= Sayyid Suhrāb Walī =

Sayyid Suhrāb Walī (سید سهراب ولی) was a legendary pīr (Sūfī master) associated with the central Asian region of Badakhshān. Little is known for certain of his life, or even if he really existed, but his importance as a legendary figure, prominent in mostly nineteenth-century central Asian Ismaili hagiography, is not doubted.

==Account of Silk-i guhar-rīz==
The earliest and most important hagiography of Sayyid Suhrāb is the Silk-i guhar-rīz, composed by Khwājah Aḥrār, who claimed descent from Sayyid Suhrāb, around 1251 AH/1835 CE in Jurm, a town in what is now the Afghan province of Badakhshān.

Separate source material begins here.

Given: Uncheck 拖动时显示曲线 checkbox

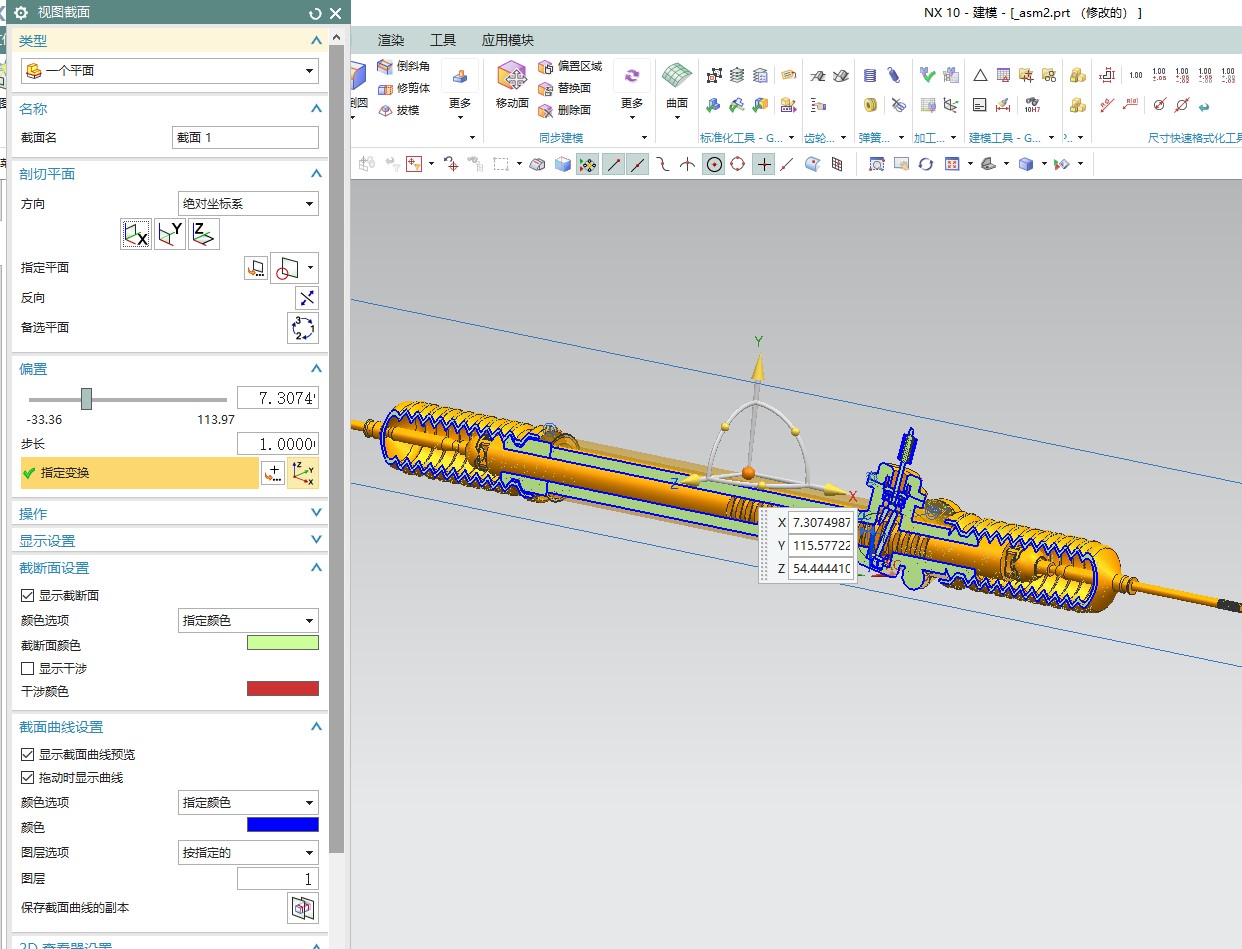Looking at the screenshot, I should click(28, 777).
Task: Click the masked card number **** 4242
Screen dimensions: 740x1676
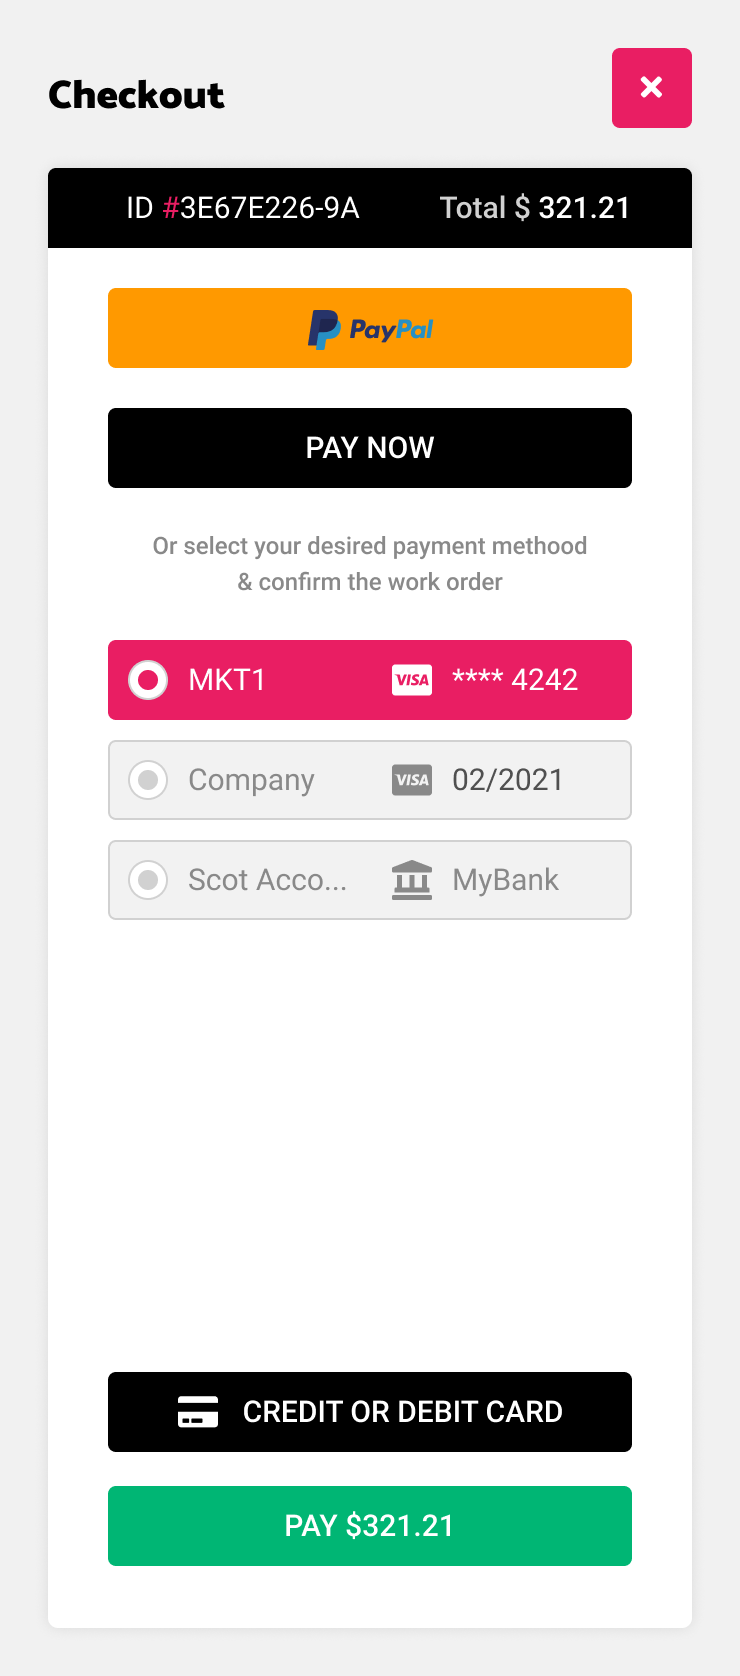Action: 515,680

This hagiography portrays Sayyid Suhrāb as a descendant of Muḥammad and of Mūsā al-Kāẓim. It claims that Sayyid Suhrāb’s father was one Mīr Sayyid Ḥasan. Mīr learns of the renowned Nāṣir-i Khusraw and engages a prominent dervish, Bābā Ḥaydar, to escort the four-year-old Sayyid Suhrāb, then four years old, to Nāṣir. Sayyid Suhrāb studies alongside Umar Yumgī, but it is Sayyid Suhrāb whom Nāṣir then makes his principle disciple and successor (in a move more likely reflecting the spiritual politics of the Ismaili community that produced the text than any historical reality), and the charismatic Sayyid Suhrāb goes on to have a large following of his own. Many central Asian Ismaili families continue to claim Sayyid Suhrāb as an ancestor and a source of their own spiritual authority. Another prominent hagiography of Sayyid Suhrāb is entitled Baḥr al-akhbār.

== Historicity ==
In the assessment of Daniel Beben, 'the extent of Sayyid Suhrāb’s presence within the genealogical traditions of the Badakhshān region suggests that his name bears at least some connection to a historical figure'. He argues that notwithstanding the traditional association with Nāṣir-i Khusraw (implying a twelfth-century date for Sayyid Suhrāb), the genealogies actually imply a date of birth around 1400 CE. Since the Ismaili text Ṣaḥīfat al-nāẓirīn is in the majority of known manuscripts attributed to Sayyid Suhrāb but in another recension attributed to the fifteenth-century Ghiyāth al-Dīn ʿAlī Iṣfahānī, Beben has even suggested that Sayyid Suhrāb might in origin have been Ghiyāth al-Dīn himself.